Aim of the task :: Give the data below again exactly as it stands. Omit the pictures.

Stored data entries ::
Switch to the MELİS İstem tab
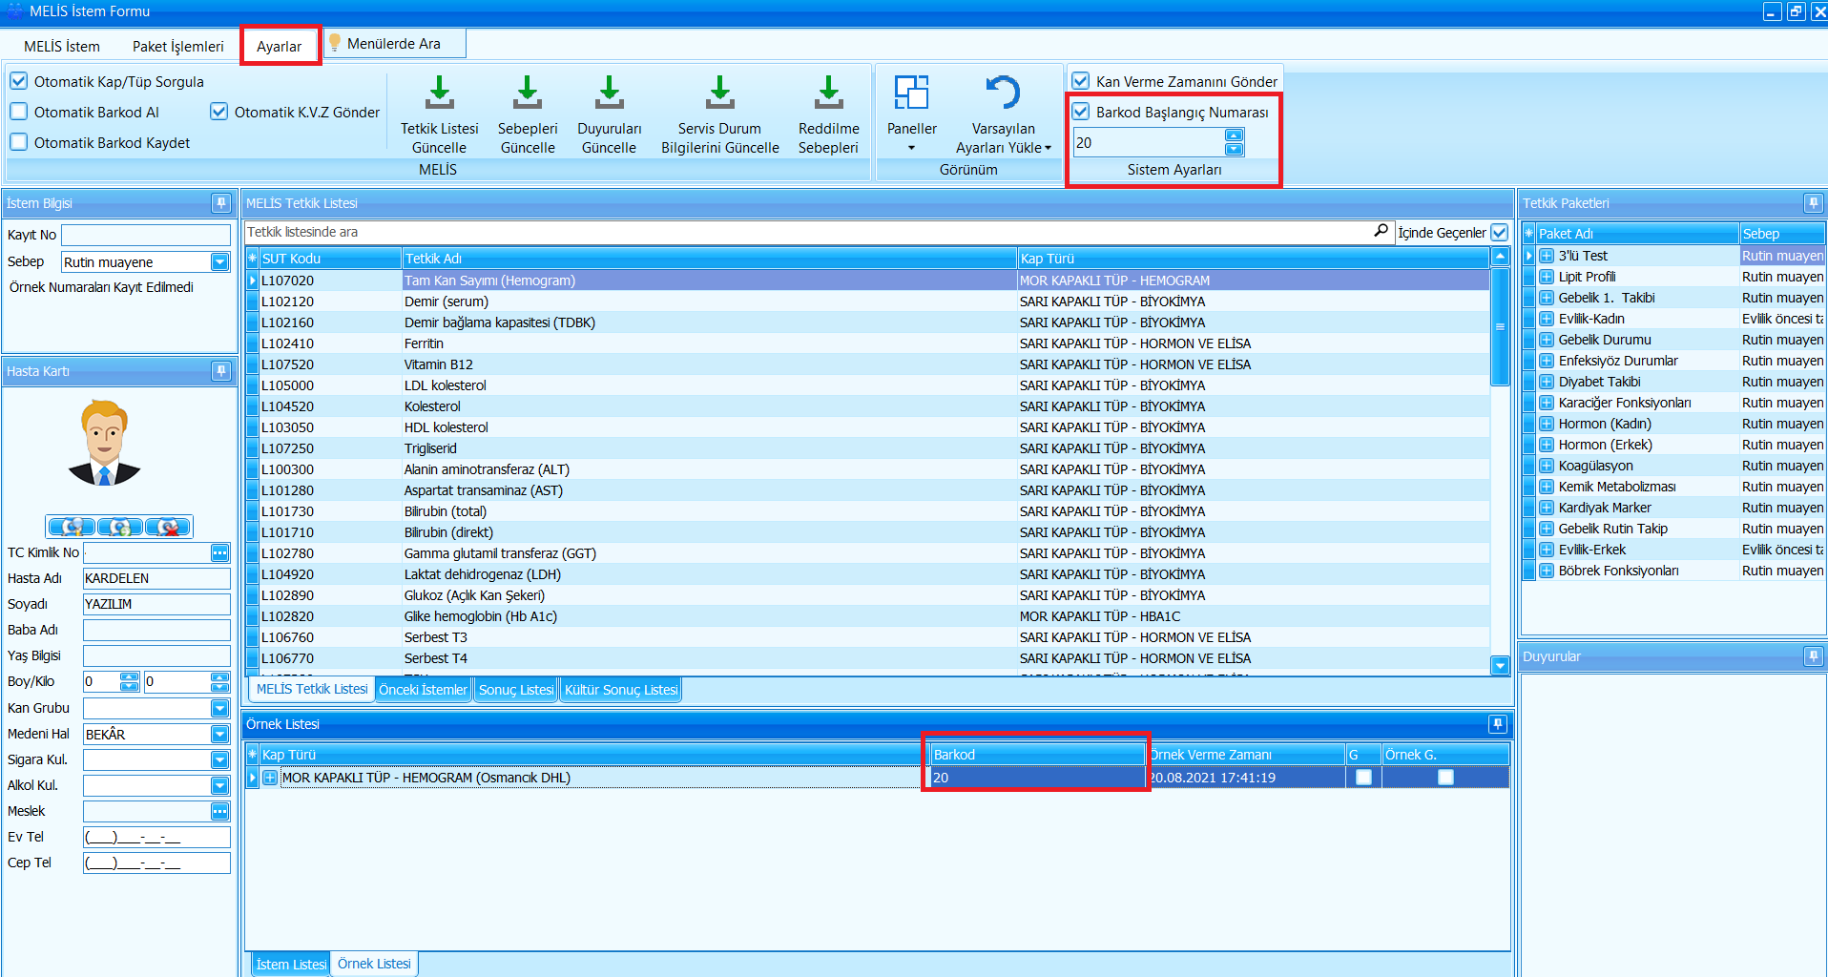[x=62, y=46]
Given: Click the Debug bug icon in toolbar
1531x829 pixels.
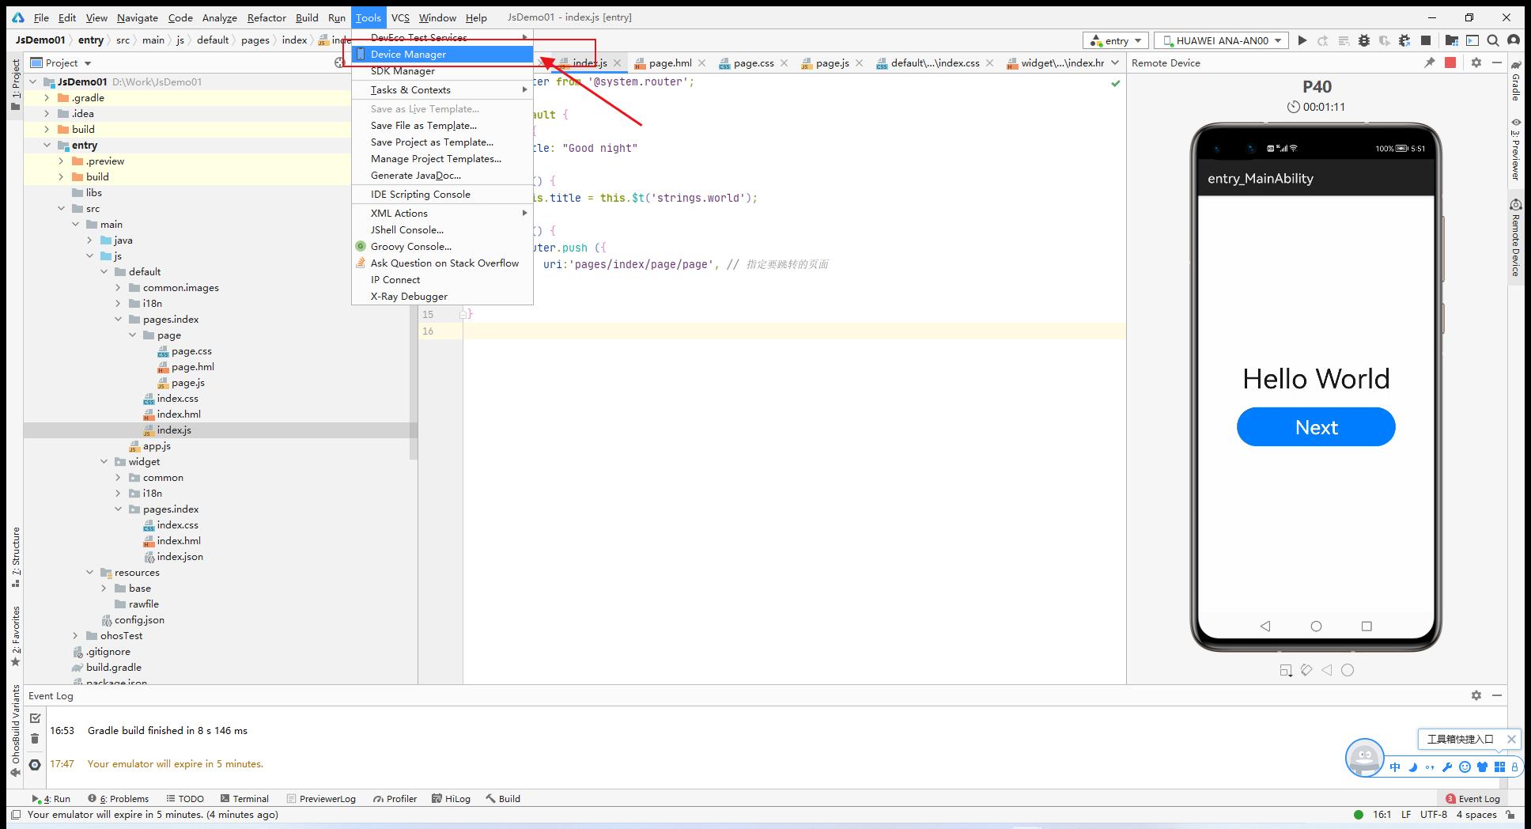Looking at the screenshot, I should pos(1364,40).
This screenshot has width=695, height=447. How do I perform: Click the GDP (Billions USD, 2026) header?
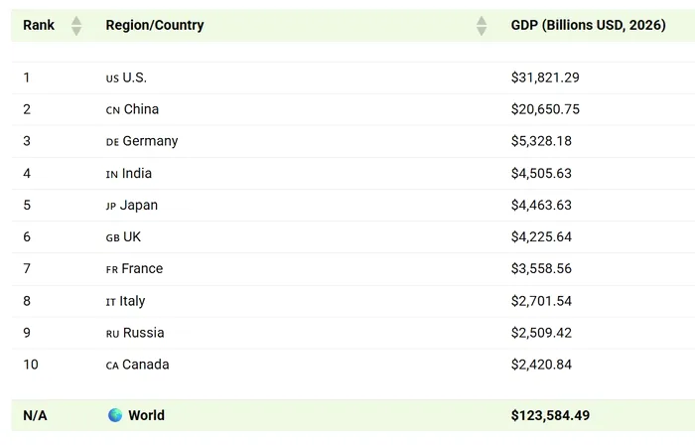(x=588, y=25)
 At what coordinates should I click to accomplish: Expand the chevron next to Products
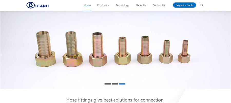coord(108,5)
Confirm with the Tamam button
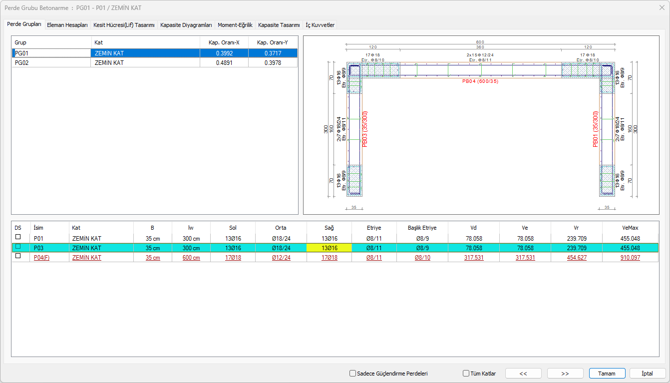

Answer for the task ::
Switch to the MELİS İstem tab
[x=62, y=46]
Given: Click the Debug bug icon in toolbar
1531x829 pixels.
Looking at the screenshot, I should pos(1364,40).
This screenshot has width=695, height=447. How do I perform: Click the GDP (Billions USD, 2026) header?
(x=588, y=25)
 At what coordinates should I click to accomplish: Expand the chevron next to Products
coord(108,5)
Confirm with the Tamam button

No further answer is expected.